Questions to Ask Your Vet About Milbemycin Oxime for Scorpion
Bring these questions to your vet appointment to get the most out of your visit.
- What problem are we trying to treat, and how confident are we that milbemycin oxime is the right option for my scorpion?
- Is this use off-label, and are there any published dosing references for scorpions or closely related species?
- Could husbandry changes, quarantine, or enclosure treatment be safer than giving a systemic medication?
- How was the dose calculated for my scorpion's size, and do we need a compounded formulation?
- What side effects should I watch for in the first 24 to 72 hours after treatment?
- Are there any products in the enclosure, on feeder insects, or in cleaning supplies that could interact with this medication?
- What is the plan if my scorpion stops eating, becomes weak, or seems worse after the dose?

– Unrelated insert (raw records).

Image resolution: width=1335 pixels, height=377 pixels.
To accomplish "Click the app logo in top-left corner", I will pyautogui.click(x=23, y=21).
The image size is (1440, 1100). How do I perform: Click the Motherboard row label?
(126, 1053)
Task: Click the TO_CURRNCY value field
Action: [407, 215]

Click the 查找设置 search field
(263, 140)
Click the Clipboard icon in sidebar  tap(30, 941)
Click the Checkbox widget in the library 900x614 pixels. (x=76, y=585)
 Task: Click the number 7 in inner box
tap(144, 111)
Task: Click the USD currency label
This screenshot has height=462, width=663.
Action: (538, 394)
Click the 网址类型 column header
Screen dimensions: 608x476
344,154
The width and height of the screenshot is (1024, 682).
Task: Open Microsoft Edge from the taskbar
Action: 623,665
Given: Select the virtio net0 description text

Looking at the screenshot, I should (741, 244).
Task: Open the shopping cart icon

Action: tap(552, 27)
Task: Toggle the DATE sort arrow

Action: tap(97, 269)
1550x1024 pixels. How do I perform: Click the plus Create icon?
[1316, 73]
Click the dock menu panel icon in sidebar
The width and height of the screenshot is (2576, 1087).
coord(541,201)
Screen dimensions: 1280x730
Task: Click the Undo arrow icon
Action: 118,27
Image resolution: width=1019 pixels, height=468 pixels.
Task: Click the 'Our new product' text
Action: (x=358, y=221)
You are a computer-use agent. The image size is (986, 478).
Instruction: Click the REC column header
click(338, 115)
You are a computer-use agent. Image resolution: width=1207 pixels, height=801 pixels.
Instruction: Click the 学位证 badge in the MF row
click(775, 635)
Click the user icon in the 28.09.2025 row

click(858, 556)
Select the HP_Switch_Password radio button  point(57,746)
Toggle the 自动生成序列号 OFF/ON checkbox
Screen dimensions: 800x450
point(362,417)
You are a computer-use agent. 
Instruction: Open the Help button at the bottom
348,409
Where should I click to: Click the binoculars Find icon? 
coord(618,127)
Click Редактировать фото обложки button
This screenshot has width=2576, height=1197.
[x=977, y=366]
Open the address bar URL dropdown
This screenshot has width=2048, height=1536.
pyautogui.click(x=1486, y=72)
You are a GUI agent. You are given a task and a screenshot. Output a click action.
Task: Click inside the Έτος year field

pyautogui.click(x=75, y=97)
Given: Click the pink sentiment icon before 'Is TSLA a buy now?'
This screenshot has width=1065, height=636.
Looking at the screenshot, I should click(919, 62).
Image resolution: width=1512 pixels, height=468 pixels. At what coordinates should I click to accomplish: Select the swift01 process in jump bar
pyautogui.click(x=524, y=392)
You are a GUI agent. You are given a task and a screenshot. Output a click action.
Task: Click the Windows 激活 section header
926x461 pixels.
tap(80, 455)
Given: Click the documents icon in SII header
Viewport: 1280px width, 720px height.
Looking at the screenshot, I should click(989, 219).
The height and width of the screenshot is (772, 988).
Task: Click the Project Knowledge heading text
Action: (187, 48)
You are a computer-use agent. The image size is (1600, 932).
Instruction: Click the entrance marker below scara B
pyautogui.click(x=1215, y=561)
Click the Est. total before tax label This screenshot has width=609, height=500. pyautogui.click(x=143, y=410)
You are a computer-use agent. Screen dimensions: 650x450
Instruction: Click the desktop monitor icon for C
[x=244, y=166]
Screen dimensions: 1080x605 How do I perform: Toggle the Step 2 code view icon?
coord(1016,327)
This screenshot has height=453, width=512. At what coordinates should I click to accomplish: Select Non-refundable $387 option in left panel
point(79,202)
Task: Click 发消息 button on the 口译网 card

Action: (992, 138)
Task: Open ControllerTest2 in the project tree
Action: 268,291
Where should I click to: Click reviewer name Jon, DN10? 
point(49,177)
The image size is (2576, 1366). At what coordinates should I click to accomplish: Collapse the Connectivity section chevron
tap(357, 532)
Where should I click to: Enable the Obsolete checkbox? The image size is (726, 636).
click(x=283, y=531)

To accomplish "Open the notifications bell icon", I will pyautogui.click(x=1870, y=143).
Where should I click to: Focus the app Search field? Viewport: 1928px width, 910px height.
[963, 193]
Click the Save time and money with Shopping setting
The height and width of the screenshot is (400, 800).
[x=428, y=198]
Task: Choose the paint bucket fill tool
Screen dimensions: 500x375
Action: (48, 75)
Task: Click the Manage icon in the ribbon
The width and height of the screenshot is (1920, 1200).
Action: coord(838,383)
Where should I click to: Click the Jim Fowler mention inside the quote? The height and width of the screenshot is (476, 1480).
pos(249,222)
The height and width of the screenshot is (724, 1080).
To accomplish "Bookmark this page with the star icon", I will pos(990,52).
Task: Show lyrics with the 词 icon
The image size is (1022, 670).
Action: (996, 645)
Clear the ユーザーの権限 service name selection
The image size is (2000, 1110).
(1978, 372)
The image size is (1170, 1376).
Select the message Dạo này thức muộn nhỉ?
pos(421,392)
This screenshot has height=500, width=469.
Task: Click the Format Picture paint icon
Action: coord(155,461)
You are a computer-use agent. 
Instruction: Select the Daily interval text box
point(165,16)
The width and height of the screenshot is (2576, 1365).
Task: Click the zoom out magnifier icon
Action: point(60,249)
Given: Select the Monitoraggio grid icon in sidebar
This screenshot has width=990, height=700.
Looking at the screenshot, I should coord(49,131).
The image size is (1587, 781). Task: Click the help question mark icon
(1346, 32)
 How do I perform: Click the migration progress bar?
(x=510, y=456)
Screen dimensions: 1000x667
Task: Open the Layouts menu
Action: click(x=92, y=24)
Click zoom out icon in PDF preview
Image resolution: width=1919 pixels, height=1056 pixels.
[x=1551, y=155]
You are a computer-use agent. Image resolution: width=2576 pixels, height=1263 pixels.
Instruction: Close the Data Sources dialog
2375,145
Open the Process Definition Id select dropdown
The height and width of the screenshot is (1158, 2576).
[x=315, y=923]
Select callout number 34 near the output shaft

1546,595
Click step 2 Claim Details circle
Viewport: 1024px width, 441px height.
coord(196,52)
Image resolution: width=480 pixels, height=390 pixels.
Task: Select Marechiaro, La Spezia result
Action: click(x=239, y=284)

- What follow-up timeline do you recommend, and how will we decide whether the treatment helped?
Medical Disclaimer
The information provided on this page is for general informational and educational purposes only and is not intended as a substitute for professional veterinary advice, diagnosis, or treatment. Medications discussed on this page may be prescription-only and should never be administered without veterinary authorization. Never adjust dosages or discontinue medication without direct guidance from your veterinarian. Drug interactions and contraindications may exist that are not covered here. Always seek the guidance of a qualified, licensed veterinarian with any questions you may have regarding your pet’s medications or health. Use of this website does not create a veterinarian-client-patient relationship (VCPR) between you and SpectrumCare or any veterinary professional. If you believe your pet may be experiencing an adverse drug reaction or medical emergency, contact your veterinarian or local emergency animal hospital immediately.